01-13: Central Tendency#
NOTE: This notebook makes use of interactive notebook widgets which won’t appear if you’re viewing this notebook on the course website. Make sure to clone and run it locally using the Github Classroom link provided for this week!
Central Limit Theorem Recap#
The central limit theorem tells us that if we repeatedly take samples from a population and calculate a statistic like the mean for each sample, the distribution of these sample means will:
Be approximately normal, even if the original population is not.
Center around the true population mean.
Central Tendency#
In order to describe a sample we often care about its central tendency or the most “typical” or “central” value that represents a dataset. The most common measures of central tendency are:
Mode: The most frequent value
Mean: The arithmetic average
Median: The middle value when data are ordered
Mode#
The mode is the value that appears most frequently in a dataset. It is the simplest measure of central tendency and is often used for categorical data.
Formula#
For a dataset \((X = \{x_1, x_2, ..., x_n\})\), the mode \((M)\) satisfies: $\( M = \text{argmax}_x \; \text{Frequency}(x) \)$
Intuition#
The mode represents the most “popular” value in the data. While the mode is easy to understand and compute, it might not always exist (e.g., in uniform distributions) or might not be unique if multiple values occur with the same maximum frequency
Visual#
We’re going to use start to introduce some basic scientific python libraries here to make it easier to generate, summarize, and visualize random data. We’ll do more deep dives into these libraries later
import numpy as np # numerical library
from scipy import stats # basic statistical library
import matplotlib.pyplot as plt # basic plotting library
population_size = 10000
# We can quickly generate lists/arrays of numbers with numpyh
population = np.random.randint(1, 10, size=population_size)
# Calculate mode
mode_value, count = stats.mode(population)
# Visualize mode
plt.hist(population, bins=30, edgecolor="black", alpha=0.7);
plt.axvline(mode_value, color="red", linestyle="--");
plt.title(f"Mode:{mode_value} (Frequency: {count})");
Mean#
The mean is the arithmetic average of a dataset and is one of the most commonly used measures of central tendency.
Formula#
For a dataset \((X = \{x_1, x_2, ..., x_n\})\), the mean \((\mu)\) is: $\( \mu = \frac{1}{n} \sum_{i=1}^n x_i \)$
Intuition#
The mean is often described as the “center of mass” of the data. It is sensitive to outliers, which can pull the mean away from the bulk of the data.
Visual#
import numpy as np # numerical library
from scipy import stats # basic statistical library
import matplotlib.pyplot as plt # basic plotting library
population_size = 10000
# We can quickly generate lists/arrays of numbers with numpy
population = np.random.randint(1, 10, size=population_size)
# Calculate mean
mean_value= np.mean(population)
# Visualize mean
plt.hist(population, bins=30, edgecolor="black", alpha=0.7);
plt.axvline(mean_value, color="red", linestyle="--")
plt.title(f"Mean = {mean_value:.2f}");
Median#
The median is the middle value of a dataset when it is sorted in ascending order. If the dataset has an even number of observations, the median is the average of the two middle values.

[Stored dataset items]
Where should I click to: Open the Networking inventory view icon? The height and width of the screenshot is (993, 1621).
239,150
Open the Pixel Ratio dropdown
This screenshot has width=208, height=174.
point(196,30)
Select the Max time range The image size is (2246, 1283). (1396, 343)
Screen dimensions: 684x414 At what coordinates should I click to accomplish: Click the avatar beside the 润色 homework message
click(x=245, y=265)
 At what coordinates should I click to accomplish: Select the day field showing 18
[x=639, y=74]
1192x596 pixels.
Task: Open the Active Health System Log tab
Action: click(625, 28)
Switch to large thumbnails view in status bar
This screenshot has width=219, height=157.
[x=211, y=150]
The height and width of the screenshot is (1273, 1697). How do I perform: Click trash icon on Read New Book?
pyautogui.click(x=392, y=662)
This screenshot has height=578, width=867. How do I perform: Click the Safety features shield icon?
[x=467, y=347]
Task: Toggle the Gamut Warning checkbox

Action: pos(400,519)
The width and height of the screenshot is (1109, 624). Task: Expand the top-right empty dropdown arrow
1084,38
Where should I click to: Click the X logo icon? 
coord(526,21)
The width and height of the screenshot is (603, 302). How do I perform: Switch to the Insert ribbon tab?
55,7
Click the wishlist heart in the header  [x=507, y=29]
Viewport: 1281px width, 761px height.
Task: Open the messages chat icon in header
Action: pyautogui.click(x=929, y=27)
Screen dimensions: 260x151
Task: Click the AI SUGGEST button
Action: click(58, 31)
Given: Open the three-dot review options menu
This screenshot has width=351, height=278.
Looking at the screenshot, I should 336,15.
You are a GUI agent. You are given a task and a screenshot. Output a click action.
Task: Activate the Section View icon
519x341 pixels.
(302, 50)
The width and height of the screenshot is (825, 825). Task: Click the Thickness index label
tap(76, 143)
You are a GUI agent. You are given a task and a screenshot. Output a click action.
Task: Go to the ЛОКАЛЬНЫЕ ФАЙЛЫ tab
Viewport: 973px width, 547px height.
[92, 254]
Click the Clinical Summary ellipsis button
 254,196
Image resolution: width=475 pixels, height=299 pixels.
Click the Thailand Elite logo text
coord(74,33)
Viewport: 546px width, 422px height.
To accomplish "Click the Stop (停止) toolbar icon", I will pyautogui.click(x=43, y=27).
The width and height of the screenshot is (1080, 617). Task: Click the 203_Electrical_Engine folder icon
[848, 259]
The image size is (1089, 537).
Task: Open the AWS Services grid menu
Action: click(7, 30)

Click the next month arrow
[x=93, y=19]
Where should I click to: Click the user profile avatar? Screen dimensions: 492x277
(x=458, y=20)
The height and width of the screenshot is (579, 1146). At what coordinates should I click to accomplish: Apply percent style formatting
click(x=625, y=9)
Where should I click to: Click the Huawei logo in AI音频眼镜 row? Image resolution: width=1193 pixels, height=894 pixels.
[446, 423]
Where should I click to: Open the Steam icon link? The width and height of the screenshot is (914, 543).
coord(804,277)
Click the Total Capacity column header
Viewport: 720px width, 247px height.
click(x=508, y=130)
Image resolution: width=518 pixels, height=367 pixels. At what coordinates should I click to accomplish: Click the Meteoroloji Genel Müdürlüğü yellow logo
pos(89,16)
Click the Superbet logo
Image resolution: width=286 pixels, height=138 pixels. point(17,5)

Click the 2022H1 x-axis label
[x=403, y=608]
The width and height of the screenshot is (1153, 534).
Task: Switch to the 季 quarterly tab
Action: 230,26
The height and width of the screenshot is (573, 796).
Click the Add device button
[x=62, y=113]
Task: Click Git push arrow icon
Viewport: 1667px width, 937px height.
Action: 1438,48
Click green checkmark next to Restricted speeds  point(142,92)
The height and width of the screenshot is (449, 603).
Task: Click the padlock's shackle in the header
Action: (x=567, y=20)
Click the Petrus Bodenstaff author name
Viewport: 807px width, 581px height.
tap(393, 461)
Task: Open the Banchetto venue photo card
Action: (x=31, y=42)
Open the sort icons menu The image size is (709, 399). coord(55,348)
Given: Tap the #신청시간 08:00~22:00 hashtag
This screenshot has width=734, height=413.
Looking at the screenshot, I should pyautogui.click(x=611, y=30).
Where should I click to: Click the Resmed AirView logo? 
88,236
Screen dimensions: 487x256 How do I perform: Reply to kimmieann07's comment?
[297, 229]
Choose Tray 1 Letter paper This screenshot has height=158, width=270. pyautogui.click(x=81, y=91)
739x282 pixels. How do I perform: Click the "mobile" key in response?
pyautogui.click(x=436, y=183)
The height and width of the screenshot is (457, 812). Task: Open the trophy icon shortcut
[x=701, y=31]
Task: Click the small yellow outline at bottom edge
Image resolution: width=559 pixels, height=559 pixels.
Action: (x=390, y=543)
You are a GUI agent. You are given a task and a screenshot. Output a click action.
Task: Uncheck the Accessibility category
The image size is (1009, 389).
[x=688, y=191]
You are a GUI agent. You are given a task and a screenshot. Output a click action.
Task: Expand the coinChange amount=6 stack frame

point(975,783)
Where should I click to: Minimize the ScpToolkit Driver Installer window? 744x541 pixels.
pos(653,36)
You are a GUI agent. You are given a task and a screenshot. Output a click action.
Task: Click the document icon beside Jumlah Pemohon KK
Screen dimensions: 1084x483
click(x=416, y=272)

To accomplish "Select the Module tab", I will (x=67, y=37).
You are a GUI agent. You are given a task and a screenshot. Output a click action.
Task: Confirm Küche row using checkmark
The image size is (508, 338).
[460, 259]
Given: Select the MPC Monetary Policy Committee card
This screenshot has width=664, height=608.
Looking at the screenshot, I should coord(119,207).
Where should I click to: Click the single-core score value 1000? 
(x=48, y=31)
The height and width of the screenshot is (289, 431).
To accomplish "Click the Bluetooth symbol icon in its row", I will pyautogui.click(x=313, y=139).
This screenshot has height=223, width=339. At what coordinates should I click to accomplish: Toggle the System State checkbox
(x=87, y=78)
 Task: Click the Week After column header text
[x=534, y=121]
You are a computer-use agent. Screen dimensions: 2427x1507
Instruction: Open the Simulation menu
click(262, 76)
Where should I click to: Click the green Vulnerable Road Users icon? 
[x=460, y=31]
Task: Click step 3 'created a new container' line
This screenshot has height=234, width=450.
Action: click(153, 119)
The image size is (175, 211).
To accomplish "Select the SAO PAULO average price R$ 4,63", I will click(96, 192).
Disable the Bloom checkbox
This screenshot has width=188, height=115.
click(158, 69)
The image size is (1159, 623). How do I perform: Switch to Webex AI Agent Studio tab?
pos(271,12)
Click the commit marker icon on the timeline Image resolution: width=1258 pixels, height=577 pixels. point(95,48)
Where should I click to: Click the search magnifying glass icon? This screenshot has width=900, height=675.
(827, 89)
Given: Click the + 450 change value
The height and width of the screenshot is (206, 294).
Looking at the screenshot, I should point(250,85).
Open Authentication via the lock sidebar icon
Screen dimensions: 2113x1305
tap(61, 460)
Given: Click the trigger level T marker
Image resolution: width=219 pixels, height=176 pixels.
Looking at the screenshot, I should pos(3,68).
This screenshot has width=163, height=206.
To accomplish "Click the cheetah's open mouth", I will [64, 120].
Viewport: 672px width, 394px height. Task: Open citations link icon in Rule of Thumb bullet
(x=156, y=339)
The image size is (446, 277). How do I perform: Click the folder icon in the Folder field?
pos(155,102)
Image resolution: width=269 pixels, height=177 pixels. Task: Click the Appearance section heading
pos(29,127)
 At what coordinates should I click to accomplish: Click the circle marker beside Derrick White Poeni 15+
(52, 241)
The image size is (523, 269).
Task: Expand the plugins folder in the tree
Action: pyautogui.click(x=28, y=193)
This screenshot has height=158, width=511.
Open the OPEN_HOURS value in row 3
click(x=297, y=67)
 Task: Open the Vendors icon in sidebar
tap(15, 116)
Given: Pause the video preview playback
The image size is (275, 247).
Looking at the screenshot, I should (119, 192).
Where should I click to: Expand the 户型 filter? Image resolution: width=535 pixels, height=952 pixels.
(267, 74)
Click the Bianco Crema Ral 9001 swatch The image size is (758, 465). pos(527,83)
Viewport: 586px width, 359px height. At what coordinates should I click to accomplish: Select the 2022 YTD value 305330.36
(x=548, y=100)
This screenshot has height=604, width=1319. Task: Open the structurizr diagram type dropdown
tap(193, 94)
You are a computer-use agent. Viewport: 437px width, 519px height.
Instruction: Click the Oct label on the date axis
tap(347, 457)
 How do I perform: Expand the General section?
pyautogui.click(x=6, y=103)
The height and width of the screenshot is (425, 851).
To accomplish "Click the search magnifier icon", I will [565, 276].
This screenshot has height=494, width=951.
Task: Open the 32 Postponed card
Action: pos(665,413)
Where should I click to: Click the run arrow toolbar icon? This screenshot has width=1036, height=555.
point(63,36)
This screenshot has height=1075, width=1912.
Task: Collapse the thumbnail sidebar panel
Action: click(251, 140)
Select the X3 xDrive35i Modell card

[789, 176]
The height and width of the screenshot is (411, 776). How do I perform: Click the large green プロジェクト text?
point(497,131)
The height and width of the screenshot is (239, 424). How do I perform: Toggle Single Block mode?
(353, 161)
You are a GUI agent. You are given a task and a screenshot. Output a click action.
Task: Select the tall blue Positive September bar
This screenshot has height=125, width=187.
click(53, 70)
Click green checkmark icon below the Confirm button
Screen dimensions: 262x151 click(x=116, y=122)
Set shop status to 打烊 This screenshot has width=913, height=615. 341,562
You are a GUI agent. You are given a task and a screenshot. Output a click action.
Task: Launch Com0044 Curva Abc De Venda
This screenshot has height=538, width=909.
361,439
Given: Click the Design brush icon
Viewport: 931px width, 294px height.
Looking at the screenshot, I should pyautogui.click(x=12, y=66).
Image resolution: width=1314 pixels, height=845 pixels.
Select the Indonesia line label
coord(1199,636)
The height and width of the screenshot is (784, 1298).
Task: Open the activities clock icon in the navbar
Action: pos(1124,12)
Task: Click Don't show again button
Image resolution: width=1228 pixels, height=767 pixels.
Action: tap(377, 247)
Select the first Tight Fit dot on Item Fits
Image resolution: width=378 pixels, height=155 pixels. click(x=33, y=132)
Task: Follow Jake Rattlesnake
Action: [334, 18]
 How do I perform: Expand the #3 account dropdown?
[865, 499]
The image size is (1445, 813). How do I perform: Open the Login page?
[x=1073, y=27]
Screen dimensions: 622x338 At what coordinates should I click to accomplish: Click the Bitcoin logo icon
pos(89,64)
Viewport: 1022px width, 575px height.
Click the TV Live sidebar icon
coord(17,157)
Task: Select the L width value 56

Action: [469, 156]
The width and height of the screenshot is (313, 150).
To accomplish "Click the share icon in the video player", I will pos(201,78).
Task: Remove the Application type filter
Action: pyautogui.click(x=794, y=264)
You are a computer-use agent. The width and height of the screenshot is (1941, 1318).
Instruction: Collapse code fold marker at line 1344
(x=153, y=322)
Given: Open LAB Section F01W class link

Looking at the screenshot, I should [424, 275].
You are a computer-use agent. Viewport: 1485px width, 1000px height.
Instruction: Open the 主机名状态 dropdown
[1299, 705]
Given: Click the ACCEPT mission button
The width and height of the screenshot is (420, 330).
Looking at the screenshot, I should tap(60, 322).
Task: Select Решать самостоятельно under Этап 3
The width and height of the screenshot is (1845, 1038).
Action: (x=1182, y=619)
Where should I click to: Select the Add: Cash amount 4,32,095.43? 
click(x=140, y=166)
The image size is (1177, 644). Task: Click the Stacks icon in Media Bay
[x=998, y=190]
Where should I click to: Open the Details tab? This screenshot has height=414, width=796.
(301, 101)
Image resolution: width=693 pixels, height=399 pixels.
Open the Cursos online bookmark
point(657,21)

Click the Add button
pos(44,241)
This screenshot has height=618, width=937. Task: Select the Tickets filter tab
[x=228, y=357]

Goal 1:
Using the central tendency notes, decide whether each statement agrees with the text. Answer yes or no for each and quote the deciding words. (a) The mode is often used for categorical data. (b) The mean is not affected by outliers. (c) When a dataset has an even number of observations, the median is the average of the two middle values.
Goal 2:
Swap "population" for "group" in the central tendency notes, covering the stretch from "Central Limit Theorem Recap#" through "for categorical data.".
Goal 3:
Write the next part of the central tendency notes, continuing on from the last sentence shown.

Exercise response 1:
(a) Yes: "It is the simplest measure of central tendency and is often used for categorical data."
(b) No: "It is sensitive to outliers, which can pull the mean away from the bulk of the data."
(c) Yes: "If the dataset has an even number of observations, the median is the average of the two middle values."

Exercise response 2:
Central Limit Theorem Recap#
The central limit theorem tells us that if we repeatedly take samples from a group and calculate a statistic like the mean for each sample, the distribution of these sample means will:
Be approximately normal, even if the original group is not.
Center around the true group mean.
Central Tendency#
In order to describe a sample we often care about its central tendency or the most “typical” or “central” value that represents a dataset. The most common measures of central tendency are:
Mode: The most frequent value
Mean: The arithmetic average
Median: The middle value when data are ordered
Mode#
The mode is the value that appears most frequently in a dataset. It is the simplest measure of central tendency and is often used for categorical data.

Exercise response 3:
Formula#
For a sorted dataset \((X = \{x_1, x_2, ..., x_n\})\): $\( \text{Median} = \begin{cases} x_{(n+1)/2}, & \text{if } n \text{ is odd} \\ \frac{x_{n/2} + x_{n/2+1}}{2}, & \text{if } n \text{ is even} \end{cases} \)$
Intuition#
The median is known as a “robust measure” of central tendency because it’s less sensitive to outliers compared to the mean.
Visual#
import numpy as np # numerical library
from scipy import stats # basic statistical library
import matplotlib.pyplot as plt # basic plotting library
population_size = 10000
# We can quickly generate lists/arrays of numbers with numpy
population = np.random.randint(1, 10, size=population_size)
# Calculate median
median_value= np.median(population)
# Visualize median
plt.hist(population, bins=30, edgecolor="black", alpha=0.7);
plt.axvline(median_value, color="red", linestyle="--")
plt.title(f"Median = {median_value:.2f}");
Exercise#
Using the code examples above, along with numpy.random
documentation to generate a few more figures that sample from alternative distributions
# EDIT ME!
import numpy as np # numerical library
from scipy import stats # basic statistical library
import matplotlib.pyplot as plt # basic plotting library
population_size = 10000
# Use np.random to generate a population from a different distribution
population =
# Calculate summary statistic
value =
# Visualize value
plt.hist(population, bins=30, edgecolor="black", alpha=0.7);
plt.axvline(value, color="red", linestyle="--")
plt.title(f"Statistic = {value:.2f}");
Two Cultures, Two Perspectives#
We can think about the Mean and Median in particular through both of the lens classical statistic and statistical learning we discussed last week:
Parameters of Distribution (Method of Moments): This classical approach describes key properties of probability distributions, focusing on population-level parameters like mean and variance.
Model Error (Statistical Learning): This modern approach focuses on minimizing prediction error and generalization to new data.
Let’s explore these paradigms, visualize their concepts, and expand on the ideas of bias, variance, and their trade-offs.
As parameters of a distribution (Method of Moments)#
The method of moments is a classical statistical approach emphasizing the understanding of distributions through their “moments” (mean, variance, skewness, etc.). This perspective is closely associated with Sir Francis Galton and Karl Pearson pioneers in statistical theory.
The perspective uses parameters like the mean/media to descibe the “shape” of a distribution
This perspective should feel more intuitive as it’s how we’ve been visualizing these ideas so far, and should feel familiar from previous courses you’ve taken.
As model error (Statistical Learning)#
In contrast to classical methods, statistical learning focuses on minimizing error to improve predictive performance. This paradigm was popularized by Leo Breiman in his seminal paper “Statistical Modeling: The Two Cultures” that we discussed in week 1.
From this perspective, parameters like the mean/media can be viewed as simple models that minimize different error metrics.
Mean: Minimizes Sum of Squared Errors (SSE).
Median: Minimizes Sum of Absolute Errors (SAE).
# Plot code
errors = np.linspace(-3, 3, 100)
sse = errors**2
sae = np.abs(errors)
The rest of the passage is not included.